Мой гневный тон испугал ребёнка на другой стороне улицы. Он ещё больше съёжился, зарывшись в отцовскую мантию. Однако родители не позволили сыну спрятаться. Думаю, они хотели, чтобы он увидел лицо своего врага.
– Если ты и дальше пойдёшь этим путём, – предупредил Дюррал, – то однажды – может, через десять лет, а может, через двадцать – тебе придётся драться с тем мальчишкой. Для вас обоих будет лучше, если ты убьёшь его сейчас, прежде чем он войдёт в полную силу.
– Прекрати, – сказала я уже тише. – Прекрати, пожалуйста.
Дюррал наклонился и прошептал мне на ухо.
– Хочешь увидеть фокус?
«Нет, – подумала я. – Не делай этого со мной, Дюррал. Пожалуйста, не делай этого».
– Улыбнись, – сказал он.
– Нет.
– Улыбнись, или я расскажу тебе старую забанскую шутку, такую пошлую, что твои щёки станут розовее этих тамарисков. И в конце концов ты начнёшь лыбиться как пьяная.

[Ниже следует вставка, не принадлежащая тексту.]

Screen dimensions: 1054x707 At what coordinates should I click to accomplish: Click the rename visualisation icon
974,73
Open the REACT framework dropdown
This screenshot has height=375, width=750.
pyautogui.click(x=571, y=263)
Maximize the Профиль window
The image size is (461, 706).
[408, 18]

Как я ни старалась сдержаться, дурацкая улыбка начала расползаться по моему лицу. Наверное, я могла бы убрать её, если б приложила усилия, но к тому времени глаза мальчика расширились от любопытства – хотя мать недовольно нахмурилась.
Меня начало охватывать странное чувство власти. До недавних пор любой, кто смотрел на меня слишком долго, попадал под влияние омерзительной магии Мет-астиса и его охватывала ненависть. Теперь по крайней мере эта часть заклинания исчезла. Улыбаться тому мальчишке было как… как будто я могла загипнотизировать его с противоположной стороны улицы одними лишь приподнятыми уголками рта.
Мальчик поднял руку, и на миг мне показалось, что сейчас он сотворит какое-нибудь мелкое защитное заклинание. Но он просто повернул руку ладонью наружу и помахал мне. Я помахала в ответ. Родители уволокли его.
– Истинное чудо, – сказал Дюррал в своей обычной манере – так, что невозможно было понять, шутит он или говорит серьёзно.
– Что это меняет? Ты видел родителей. Они забьют сыну голову новыми историями о грязных медеках. Он вырастет в этом их городе – который должен быть нашим – и научится меня ненавидеть.
– Может быть, – признал Дюррал. – Но ты не знаешь будущего, и я тоже.
Он достал колоду карт и веером развернул их передо мной. Я уже видела такие карты раньше – их масти символизировали разные культуры континента. Дароменские щиты. Чаши Берабеска. Септаграммы джен-теп. У медеков прежде были листья, но аргоси больше не держат эту масть в своих колодах, потому что нас слишком мало и мы уже не имеем значения.